Choosing an option
When integrating Kafka with ClickHouse, you will need to make early architectural decisions about the high-level approach used. We outline the most common approaches below:
- Kafka table engine - The Kafka table engine provides a Native ClickHouse integration. This table engine pulls data from the source system. This requires ClickHouse to have direct access to Kafka. (This approach is not currently supported in ClickHouse Cloud.)
- Kafka Connect - Kafka Connect is a free, open-source component of Apache Kafka® that works as a centralized data hub for simple data integration between Kafka and other data systems. Connectors provide a simple means of scalably and reliably streaming data to and from Kafka. Source Connectors inserts data to Kafka topics from other systems, whilst Sink Connectors delivers data from Kafka topics into other data stores such as ClickHouse.

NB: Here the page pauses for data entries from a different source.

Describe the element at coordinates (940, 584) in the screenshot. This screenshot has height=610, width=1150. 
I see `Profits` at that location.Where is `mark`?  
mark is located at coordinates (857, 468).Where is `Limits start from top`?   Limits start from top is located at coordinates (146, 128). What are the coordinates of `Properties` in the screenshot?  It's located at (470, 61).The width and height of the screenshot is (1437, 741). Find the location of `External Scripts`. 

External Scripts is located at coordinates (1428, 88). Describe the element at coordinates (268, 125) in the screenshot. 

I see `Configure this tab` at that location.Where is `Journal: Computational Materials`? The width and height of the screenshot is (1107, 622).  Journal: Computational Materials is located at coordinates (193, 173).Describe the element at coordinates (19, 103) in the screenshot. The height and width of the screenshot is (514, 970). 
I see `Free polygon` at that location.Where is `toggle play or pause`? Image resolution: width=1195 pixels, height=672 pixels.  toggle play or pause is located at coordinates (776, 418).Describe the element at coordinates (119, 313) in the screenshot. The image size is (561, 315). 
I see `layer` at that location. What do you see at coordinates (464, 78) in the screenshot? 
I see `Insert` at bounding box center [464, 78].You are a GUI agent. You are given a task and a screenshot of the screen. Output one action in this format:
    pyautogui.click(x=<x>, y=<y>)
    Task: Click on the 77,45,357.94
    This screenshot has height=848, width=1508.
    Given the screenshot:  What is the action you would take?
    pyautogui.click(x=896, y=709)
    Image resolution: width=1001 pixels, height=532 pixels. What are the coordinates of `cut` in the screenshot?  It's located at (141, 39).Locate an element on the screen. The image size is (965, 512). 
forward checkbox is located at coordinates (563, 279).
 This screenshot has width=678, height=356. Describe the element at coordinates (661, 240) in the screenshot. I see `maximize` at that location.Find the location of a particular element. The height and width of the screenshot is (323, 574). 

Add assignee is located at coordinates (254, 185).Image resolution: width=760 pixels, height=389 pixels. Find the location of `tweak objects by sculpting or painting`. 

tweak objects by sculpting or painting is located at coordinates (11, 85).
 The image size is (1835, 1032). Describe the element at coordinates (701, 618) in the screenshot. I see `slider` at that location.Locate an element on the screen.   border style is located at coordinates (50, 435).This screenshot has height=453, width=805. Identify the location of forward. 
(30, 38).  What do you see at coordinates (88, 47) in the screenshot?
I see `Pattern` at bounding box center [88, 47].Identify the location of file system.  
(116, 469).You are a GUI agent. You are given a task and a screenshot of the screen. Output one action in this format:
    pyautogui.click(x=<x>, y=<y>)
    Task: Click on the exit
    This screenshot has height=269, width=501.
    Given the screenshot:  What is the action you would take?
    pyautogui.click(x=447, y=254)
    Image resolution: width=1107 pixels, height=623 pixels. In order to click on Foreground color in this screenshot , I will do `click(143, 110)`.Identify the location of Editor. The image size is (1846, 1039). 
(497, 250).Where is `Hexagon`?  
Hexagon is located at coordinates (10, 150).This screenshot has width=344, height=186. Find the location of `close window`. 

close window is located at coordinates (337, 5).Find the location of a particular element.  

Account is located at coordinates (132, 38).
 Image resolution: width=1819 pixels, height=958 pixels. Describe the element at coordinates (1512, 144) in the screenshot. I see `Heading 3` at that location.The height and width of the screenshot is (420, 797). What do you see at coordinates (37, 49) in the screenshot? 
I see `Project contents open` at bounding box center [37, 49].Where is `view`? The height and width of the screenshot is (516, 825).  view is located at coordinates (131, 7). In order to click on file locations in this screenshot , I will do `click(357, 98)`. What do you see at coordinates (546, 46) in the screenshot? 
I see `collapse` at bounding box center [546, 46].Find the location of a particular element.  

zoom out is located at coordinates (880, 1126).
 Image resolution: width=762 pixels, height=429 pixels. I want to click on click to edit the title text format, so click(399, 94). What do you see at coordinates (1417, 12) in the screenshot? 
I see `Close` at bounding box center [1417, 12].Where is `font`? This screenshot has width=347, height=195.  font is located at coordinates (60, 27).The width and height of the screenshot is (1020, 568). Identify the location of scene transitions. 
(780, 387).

- Vector - Vector is a vendor agnostic data pipeline. With the ability to read from Kafka, and send events to ClickHouse, this represents a robust integration option.
- Custom code - Custom code using respective client libraries for Kafka and ClickHouse may be appropriate cases where custom processing of events is required. This is beyond the scope of this documentation.
Choosing an approach will come down to a few decision points:
Connectivity - The Kafka table engine needs to be able to pull from Kafka if ClickHouse is the destination. This requires bi-directional connectivity. If there is a network separation, e.g. ClickHouse is in the Cloud and Kafka is self-managed, you may be hesitant to remove this for compliance and security reasons. (This approach is not currently supported in ClickHouse Cloud.) The Kafka table engine utilizes resources within ClickHouse itself, utilizing threads for the consumers. Placing this resource pressure on ClickHouse may not be possible due to resource constraints, or your architects may prefer a separation of concerns. In this case, tools such as Kafka Connect, which run as a separate process and can be deployed on different hardware may be preferable. This allows the process responsible for pulling Kafka data to be scaled independently of ClickHouse.
External enrichment - Whilst messages can be manipulated before insertion into ClickHouse, through the use of functions in the select statement of the materialized view, users may prefer to move complex enrichment external to ClickHouse.
Data flow direction - Vector only supports the transfer of data from Kafka to ClickHouse.